* YOUR GOAL:
A single stretch of the material below is to be transcribed exactly, starting at the line with "Click the clock icon beside Hazırlanıyor" and ending after the line with "Click the green up arrow beside Gold change".
******************************
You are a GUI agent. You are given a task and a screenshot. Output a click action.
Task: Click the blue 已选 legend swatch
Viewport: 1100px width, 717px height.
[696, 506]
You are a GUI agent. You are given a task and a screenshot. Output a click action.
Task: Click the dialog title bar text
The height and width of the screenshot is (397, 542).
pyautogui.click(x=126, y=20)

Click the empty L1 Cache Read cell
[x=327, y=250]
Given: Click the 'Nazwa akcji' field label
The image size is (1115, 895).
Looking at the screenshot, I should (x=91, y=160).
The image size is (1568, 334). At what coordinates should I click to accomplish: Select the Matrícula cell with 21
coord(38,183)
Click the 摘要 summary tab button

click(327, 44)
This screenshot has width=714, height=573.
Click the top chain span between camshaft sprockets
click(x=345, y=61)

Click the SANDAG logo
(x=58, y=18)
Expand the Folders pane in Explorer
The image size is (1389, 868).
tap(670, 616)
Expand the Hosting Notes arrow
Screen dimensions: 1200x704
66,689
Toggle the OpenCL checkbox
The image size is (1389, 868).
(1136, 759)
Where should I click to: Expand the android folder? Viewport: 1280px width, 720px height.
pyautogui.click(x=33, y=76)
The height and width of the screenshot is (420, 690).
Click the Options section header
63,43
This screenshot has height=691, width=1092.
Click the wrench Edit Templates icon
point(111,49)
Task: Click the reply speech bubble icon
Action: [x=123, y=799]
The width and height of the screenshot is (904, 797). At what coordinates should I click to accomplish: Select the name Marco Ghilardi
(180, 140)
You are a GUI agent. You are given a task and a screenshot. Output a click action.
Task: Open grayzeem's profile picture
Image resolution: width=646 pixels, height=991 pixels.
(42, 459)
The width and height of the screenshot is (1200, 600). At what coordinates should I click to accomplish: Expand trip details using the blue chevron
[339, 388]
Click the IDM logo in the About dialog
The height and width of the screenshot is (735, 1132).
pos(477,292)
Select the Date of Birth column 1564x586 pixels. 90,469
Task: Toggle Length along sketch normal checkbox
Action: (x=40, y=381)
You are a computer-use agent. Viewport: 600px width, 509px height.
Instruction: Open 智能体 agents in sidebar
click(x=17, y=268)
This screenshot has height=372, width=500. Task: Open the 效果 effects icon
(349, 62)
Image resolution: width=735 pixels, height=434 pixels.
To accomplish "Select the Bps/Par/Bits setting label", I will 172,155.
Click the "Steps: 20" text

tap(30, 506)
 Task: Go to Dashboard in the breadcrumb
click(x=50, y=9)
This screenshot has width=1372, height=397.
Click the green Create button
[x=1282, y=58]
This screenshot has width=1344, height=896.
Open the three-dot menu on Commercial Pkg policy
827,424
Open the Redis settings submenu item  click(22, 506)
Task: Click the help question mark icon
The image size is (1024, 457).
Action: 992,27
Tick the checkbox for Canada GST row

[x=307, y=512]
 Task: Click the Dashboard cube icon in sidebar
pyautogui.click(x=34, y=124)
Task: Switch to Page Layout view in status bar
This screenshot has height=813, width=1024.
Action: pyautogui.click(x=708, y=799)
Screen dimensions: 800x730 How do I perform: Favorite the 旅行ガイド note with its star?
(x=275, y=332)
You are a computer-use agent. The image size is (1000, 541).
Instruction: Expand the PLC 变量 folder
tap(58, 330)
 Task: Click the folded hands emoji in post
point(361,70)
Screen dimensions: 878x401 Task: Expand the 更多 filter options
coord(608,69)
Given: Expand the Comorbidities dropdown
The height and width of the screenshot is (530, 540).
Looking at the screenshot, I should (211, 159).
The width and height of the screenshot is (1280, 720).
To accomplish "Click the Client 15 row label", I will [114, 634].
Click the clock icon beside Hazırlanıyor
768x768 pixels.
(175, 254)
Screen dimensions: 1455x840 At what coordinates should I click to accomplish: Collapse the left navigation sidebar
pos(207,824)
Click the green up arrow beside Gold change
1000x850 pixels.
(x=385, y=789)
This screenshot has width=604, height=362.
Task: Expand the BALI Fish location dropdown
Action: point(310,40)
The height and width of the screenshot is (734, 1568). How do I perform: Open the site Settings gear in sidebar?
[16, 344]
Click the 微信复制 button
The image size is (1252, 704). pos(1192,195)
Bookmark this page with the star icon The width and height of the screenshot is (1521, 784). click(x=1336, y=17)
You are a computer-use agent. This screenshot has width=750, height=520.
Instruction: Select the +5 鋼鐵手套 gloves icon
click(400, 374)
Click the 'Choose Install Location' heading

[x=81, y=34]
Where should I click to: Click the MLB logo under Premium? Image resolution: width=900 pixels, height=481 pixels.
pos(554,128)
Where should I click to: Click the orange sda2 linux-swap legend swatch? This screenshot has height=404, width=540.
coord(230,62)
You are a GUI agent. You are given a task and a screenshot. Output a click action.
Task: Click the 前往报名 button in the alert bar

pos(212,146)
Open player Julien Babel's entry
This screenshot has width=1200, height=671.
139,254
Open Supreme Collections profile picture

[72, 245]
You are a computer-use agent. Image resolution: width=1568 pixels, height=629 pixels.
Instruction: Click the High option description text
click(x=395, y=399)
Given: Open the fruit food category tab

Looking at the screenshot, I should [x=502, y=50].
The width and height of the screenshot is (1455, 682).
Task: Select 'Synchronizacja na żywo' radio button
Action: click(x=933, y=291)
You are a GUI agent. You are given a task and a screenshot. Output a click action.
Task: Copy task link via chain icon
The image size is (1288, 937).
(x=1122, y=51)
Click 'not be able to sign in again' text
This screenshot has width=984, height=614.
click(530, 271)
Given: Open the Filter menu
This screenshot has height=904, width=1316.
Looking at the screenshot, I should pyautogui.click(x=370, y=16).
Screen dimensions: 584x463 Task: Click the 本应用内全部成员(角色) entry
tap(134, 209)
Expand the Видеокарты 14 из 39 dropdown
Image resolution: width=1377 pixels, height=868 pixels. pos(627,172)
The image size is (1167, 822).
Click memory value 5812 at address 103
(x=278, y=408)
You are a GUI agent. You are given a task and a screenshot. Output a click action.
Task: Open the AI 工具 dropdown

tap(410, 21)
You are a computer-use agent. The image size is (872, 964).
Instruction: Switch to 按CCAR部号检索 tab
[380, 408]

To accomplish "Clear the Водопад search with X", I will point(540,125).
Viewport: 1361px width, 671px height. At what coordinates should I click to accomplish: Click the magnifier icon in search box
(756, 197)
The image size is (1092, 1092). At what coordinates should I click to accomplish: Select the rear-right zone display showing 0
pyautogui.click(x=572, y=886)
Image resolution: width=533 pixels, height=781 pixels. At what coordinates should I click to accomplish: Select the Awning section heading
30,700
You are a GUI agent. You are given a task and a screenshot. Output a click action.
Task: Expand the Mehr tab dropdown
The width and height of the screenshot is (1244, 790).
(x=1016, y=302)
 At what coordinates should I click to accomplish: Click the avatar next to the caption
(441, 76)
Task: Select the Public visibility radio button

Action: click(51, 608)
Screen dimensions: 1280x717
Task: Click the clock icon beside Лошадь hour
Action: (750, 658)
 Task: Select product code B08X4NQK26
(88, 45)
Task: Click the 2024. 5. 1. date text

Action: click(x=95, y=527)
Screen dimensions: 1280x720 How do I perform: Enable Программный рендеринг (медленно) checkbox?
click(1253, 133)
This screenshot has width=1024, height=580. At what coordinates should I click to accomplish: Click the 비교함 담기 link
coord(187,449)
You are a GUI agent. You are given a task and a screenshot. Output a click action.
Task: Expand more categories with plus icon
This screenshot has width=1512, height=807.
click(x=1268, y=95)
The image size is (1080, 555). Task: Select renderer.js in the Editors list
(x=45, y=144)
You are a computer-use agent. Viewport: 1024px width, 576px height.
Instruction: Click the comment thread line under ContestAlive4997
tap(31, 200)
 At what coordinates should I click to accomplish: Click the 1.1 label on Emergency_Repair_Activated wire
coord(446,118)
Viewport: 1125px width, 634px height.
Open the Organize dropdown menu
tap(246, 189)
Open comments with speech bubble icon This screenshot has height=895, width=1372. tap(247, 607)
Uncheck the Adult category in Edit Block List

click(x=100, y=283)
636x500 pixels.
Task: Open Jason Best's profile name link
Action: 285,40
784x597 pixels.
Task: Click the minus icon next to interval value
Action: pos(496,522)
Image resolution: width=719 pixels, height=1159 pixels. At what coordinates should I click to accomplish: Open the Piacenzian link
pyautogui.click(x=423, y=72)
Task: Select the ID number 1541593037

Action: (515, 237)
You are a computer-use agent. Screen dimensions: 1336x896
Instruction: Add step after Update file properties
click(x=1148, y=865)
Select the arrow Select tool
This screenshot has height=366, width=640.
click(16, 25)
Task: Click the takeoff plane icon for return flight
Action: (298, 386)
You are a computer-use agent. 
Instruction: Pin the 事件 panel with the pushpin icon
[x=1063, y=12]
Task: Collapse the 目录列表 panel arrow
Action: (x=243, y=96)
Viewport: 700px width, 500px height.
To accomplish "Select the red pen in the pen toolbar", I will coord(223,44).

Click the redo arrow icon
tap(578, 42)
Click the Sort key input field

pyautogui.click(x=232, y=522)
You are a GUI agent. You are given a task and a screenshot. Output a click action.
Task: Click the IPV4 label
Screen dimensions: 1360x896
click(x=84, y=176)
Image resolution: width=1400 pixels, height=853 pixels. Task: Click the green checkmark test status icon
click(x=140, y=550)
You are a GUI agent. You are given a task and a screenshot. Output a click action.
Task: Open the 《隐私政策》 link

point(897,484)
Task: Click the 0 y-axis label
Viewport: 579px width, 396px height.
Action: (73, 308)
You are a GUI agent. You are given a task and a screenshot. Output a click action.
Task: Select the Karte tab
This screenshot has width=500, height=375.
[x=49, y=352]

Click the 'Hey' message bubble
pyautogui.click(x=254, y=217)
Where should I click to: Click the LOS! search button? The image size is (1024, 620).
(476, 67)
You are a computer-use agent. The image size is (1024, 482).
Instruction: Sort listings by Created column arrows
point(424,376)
******************************
* SOLVED EXERCISE:
Click the clock icon beside Hazırlanıyor
768x768 pixels.
(175, 254)
Screen dimensions: 1455x840 At what coordinates should I click to accomplish: Collapse the left navigation sidebar
pos(207,824)
Click the green up arrow beside Gold change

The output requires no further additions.